Downsized living is a real estate trend that has won an impressive global audience among both young and old buyers, according to Rental Housing Journal. Now Ikea, a household name better known for furnishing houses than making them, is stepping into the itty-bitty house market with its own pre-built offering, the Architectural Digest reports. It covers a humble 187 square feet and can be checked out for purchase online. The pre-built unit sits on a trailer, which was created out of a collaboration with media firm Vox Creative and the RV manufacturer Escape.
The current price for a base model is $47,550, and it’s being positioned as eco-friendly thanks to the inclusion of solar panels and composting toilet. Other details of this box-on-a-trailer house are also bound to sway eco-conscious customers since the kitchen unit and other parts of the tiny interior are made of recycled bottle caps while its faucets decrease water use by 50 percent and its bulbs need 85 percent less energy than regular ones.

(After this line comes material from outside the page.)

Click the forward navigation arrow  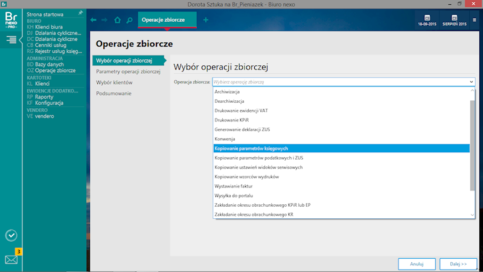tap(105, 20)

But is tiny living truly sustainable in the long term even if it promises to decrease carbon footprint? Is buying a pre-built Ikea house — which is very similar to Amazon's container homes — really the bargain it seems on paper? If you’re seriously considering buying one of these, you better look into the accompanying complexities of towing, maintenance, and storage problems.
From bargain to bust — Ikea's pre-built unit is fixed on a trailer, so you’ll have to find a place to park it where you won’t be breaking the law. That means, unless you have a willing friend with a ranch or similar, you need to either own or rent a suitable piece of land to put it on. Zoning laws differ greatly depending on your location, and if you get it wrong you’re liable to be fined or forced to up and move.
On top of needing land and making sure you don’t flout any laws, you have to figure out how to move your tiny house. A truck capable of pulling it can cost you thousands of dollars — plus there are still expenses like electricity, water, heating, insulation, and internet connectivity to factor in. And, of course, there’s the problem of storage space. Tiny homes are difficult if you’re accustomed to the trappings of apartment living, let alone if you’re coming from a full-sized home.
Think twice, move once — Downsized living isn’t impossible, but it’s not as affordable or care-free as you might think. Also, while we love an Ikea gaming storage launch or plush toy as much as the next young professional, do you really want your whole home built by the Swedish flat-pack furniture and meatball maker? After all, people don’t shop at Ikea for the longevity of its wares, they shop there because of the reasonable prices and the convenience.